Welcome to Personio Pulse: This Week in HR, where each week we take a look at the latest trends in the world of work, what you need to know about them, and what they mean for you as an HR professional.
This week, we're looking at how AI is transforming the roles people already have — and what the rapid rise of AI-related job title changes tells us about the pace of that shift.
What you need to know
How do you measure AI's real impact on the workforce? Not the tools being deployed, but the actual change to how roles are defined? One early signal is the job title. Data from the Personio Index Q2 2026, which tracks anonymised, aggregated activity across 16,000+ European organisations, shows that AI-related job title changes rose 4.9x between Q2 2024 and April 2026. That month alone saw more title changes than the whole of Q1 this year.

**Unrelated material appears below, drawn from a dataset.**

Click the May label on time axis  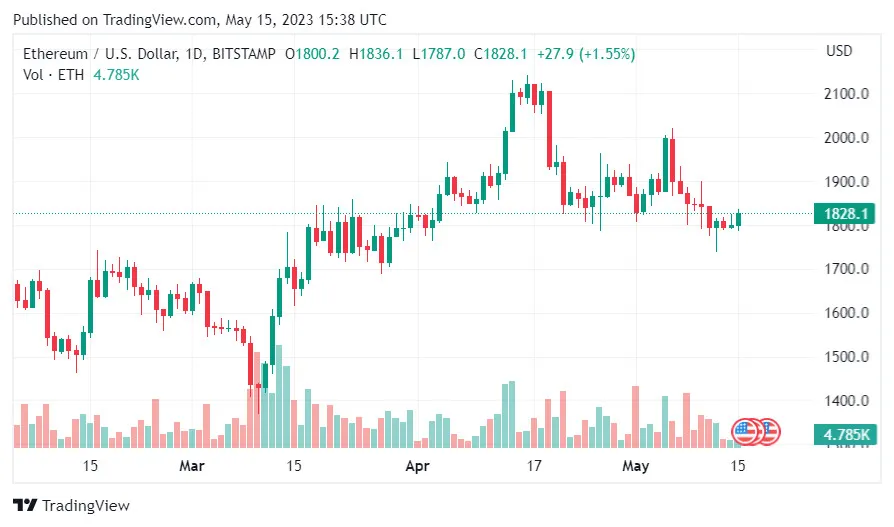(636, 466)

These aren't new hires. They're existing employees whose roles have been formally redrawn: Product Managers becoming AI Product Managers, Engineers reclassified as AI Engineers. A March 2026 analysis from the European Central Bank found that two-thirds of European businesses now report their employees use AI, rising to almost 90% at organisations with more than 250 employees. At that scale of adoption, role boundaries inevitably shift.
What others are saying about it
"AI transformation fails far more often because of organizational design choices than because of technology limitations," says David Henderson, Group Director of HR at Al-Futtaim Group, writing for the World Economic Forum. "When companies deploy AI without redesigning work, decision rights blur, accountability erodes and productivity gains stall."

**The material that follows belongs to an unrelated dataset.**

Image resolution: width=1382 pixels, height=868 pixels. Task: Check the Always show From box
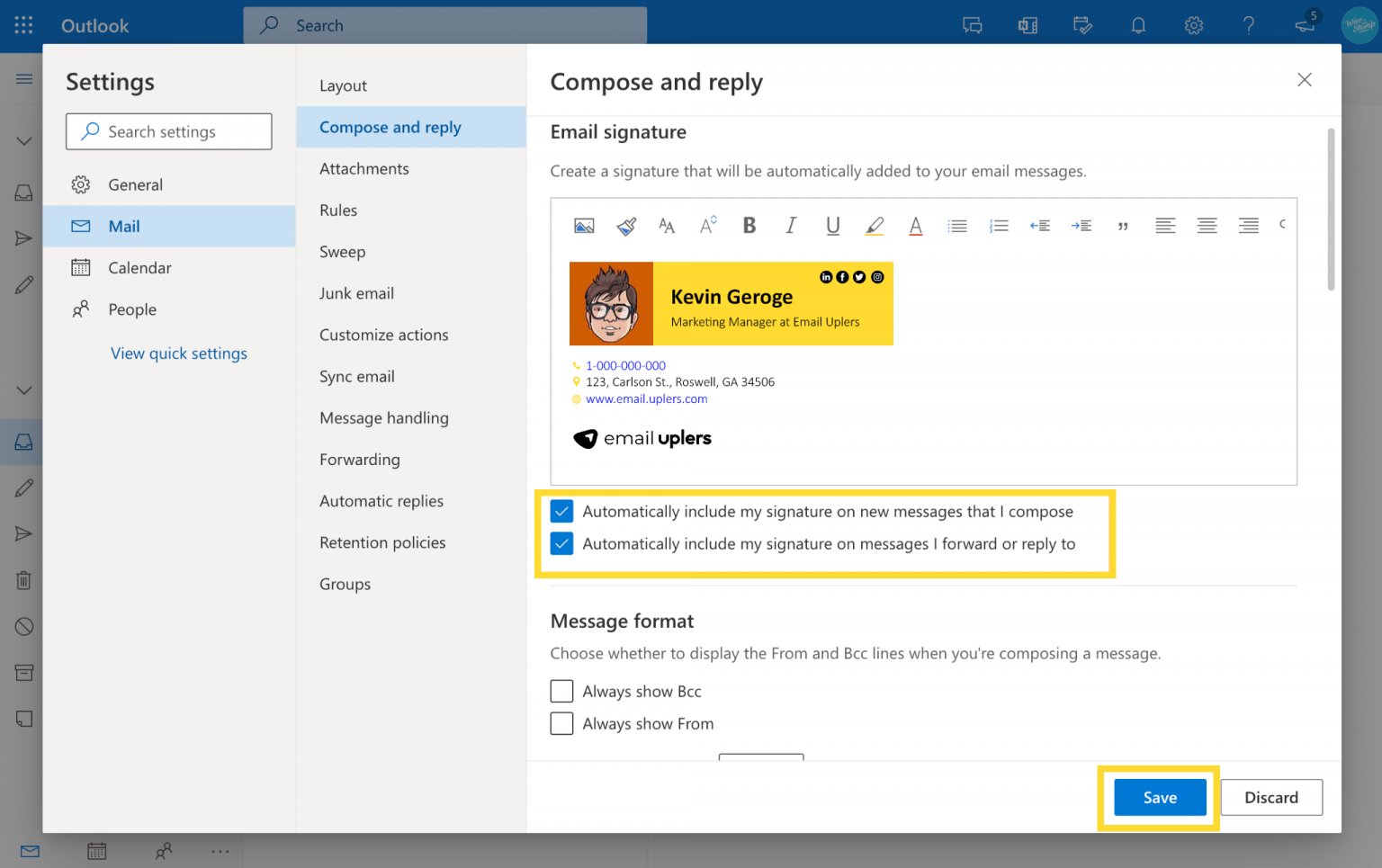tap(562, 724)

Henderson argues that the CHRO's role is no longer downstream of technology decisions — it is a precondition for them delivering any value at all.
What that means for you
Audit AI-adjacent roles before retitling them: Map what's actually changed in the day-to-day work before updating titles. A title change without a corresponding shift in responsibilities or performance criteria creates confusion.
Build a job architecture that can flex: Review whether your current grading structure accommodates the AI shift, and whether your performance frameworks still measure the right things when AI is handling parts of the work.
Use EU AI Act compliance as a design opportunity: The Act's workplace provisions take effect in August 2026. Use the documentation process as a prompt to properly redesign roles rather than simply label them.
What else should I read?
That's all for this edition of Personio Pulse: This Week in HR. See you next time.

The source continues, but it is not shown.